Determinants of Regular and Occasional Consumers' Intentions to Buy Organic Food

This study analyzes the impact of ethical motivations, food safety and health-related concerns on purchasing intentions of habitual and less frequent consumers of organic food. A sample of 291 subjects was surveyed through a paper-and-pencil questionnaire and classified either as “regular” or “occasional” purchasers of organic food according to their buying frequency. Results show different determinants of intention for the two groups of subjects: ethical motivations affect the purchase intentions of regular consumers, whereas food safety concerns influence the purchase intentions of occasional consumers. Implications are discussed. The market for organic food continues to expand worldwide at an average rate of 20% annually. Currently, over thirty-seven million hectares of land worldwide are managed organically by roughly two million farmers. In Europe, more than 250,000 farms manage around ten million hectares of organic land, with the highest share of organic agricultural land found in Spain, Italy and Germany (Willer and Kilcher 2011).

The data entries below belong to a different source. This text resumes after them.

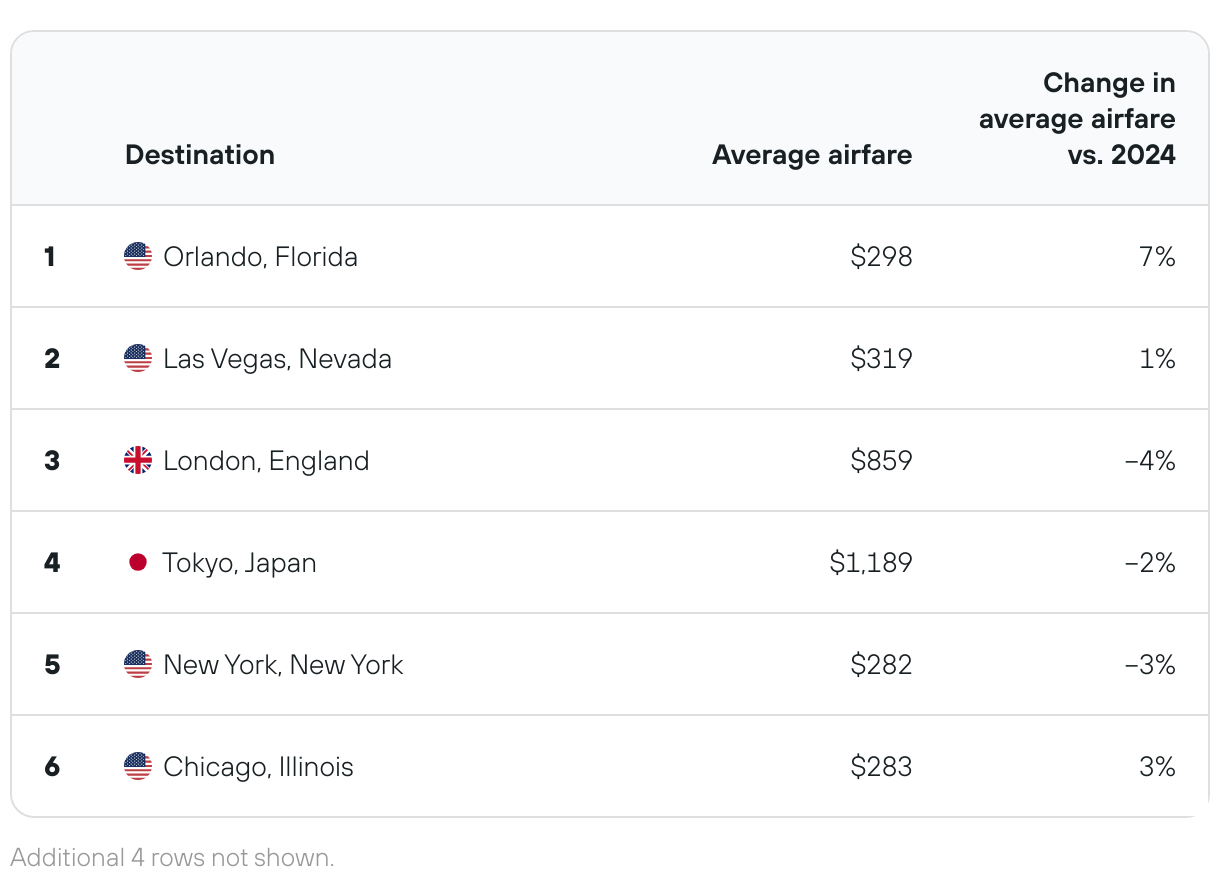Select the Average airfare column header

coord(812,155)
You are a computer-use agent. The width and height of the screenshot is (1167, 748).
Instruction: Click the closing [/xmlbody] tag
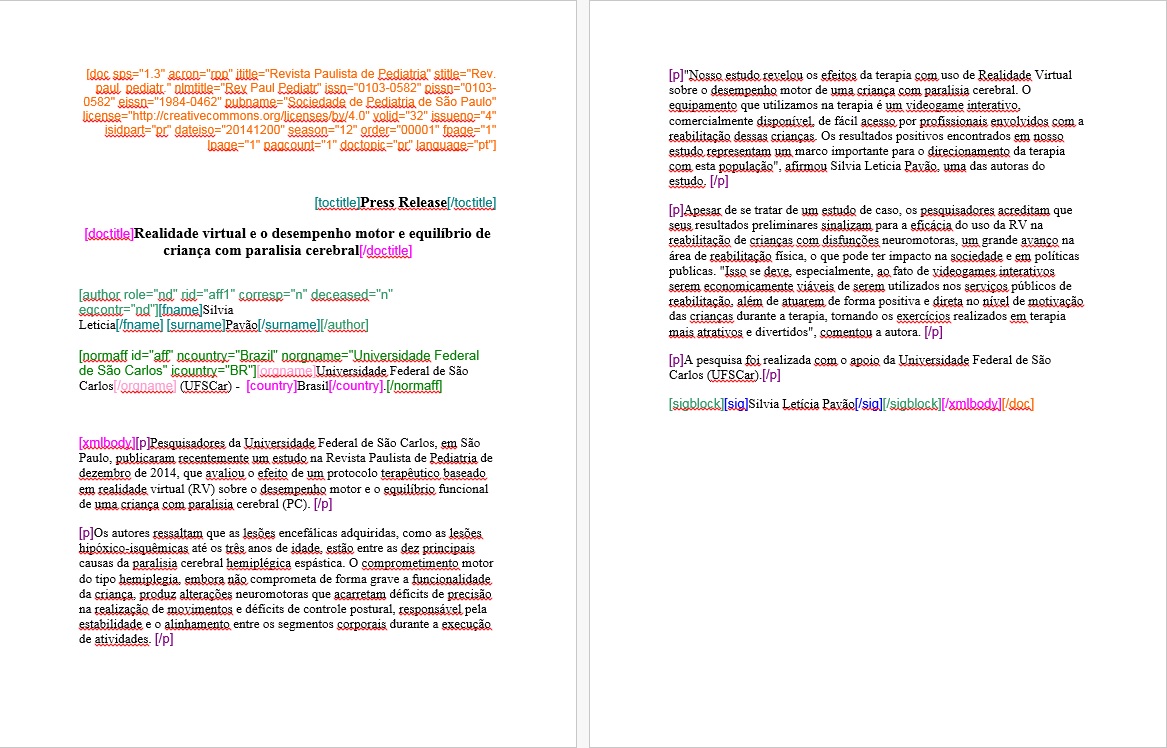click(x=970, y=404)
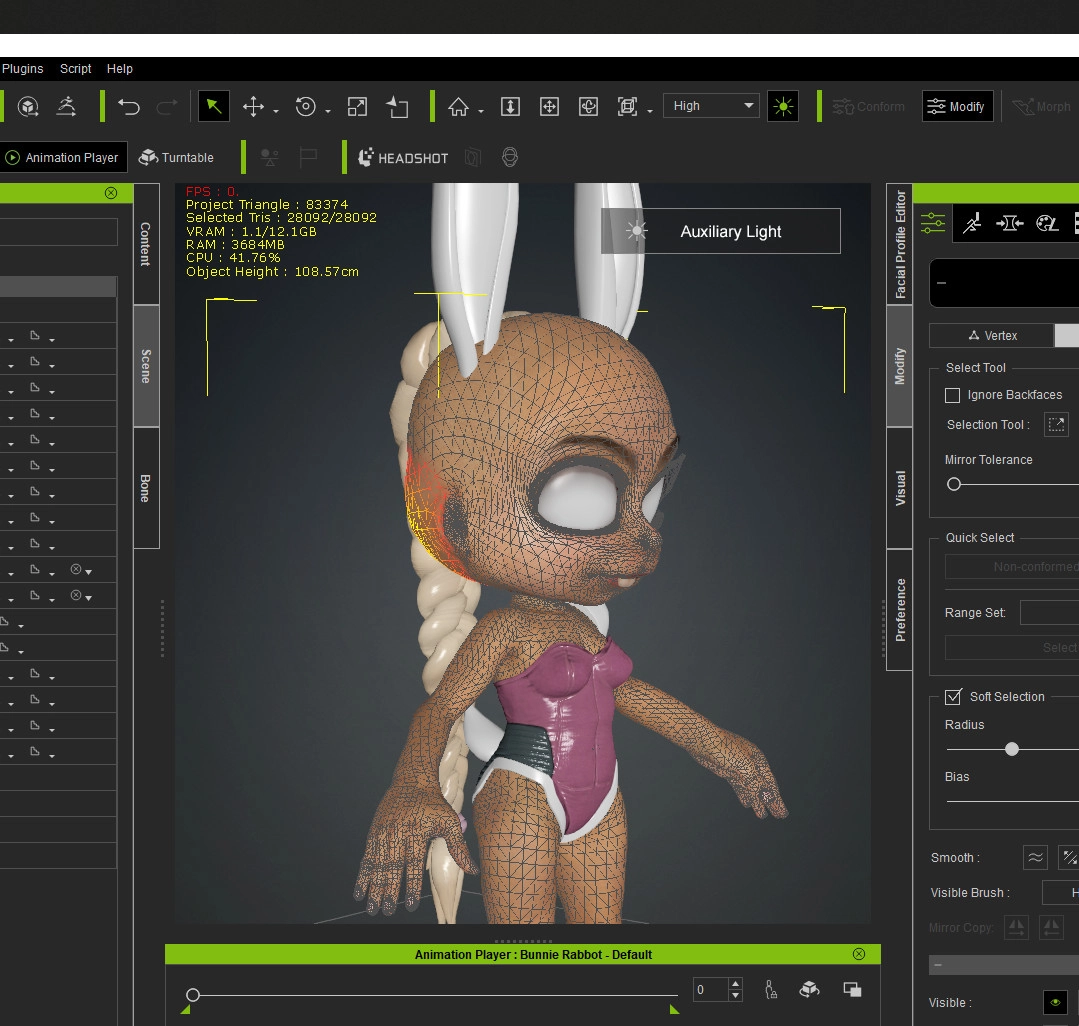The image size is (1079, 1026).
Task: Open the Motion tab icon in Modify panel
Action: pos(971,224)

In the last decades, this increasing popularity has fueled the growth of a multidisciplinary stream of research that has investigated the psychological and anthropological drivers of organic food consumption. Several studies have concluded that ethical principles, such as ecological sustainability and care for animal welfare—which constitute a sort of “inspirational framework” for organic farming—drive consumers’ choices of organic food. Other studies posit that organic food purchase behavior is motivated by the perceived healthiness of such products (Guido 2009; Guido et al.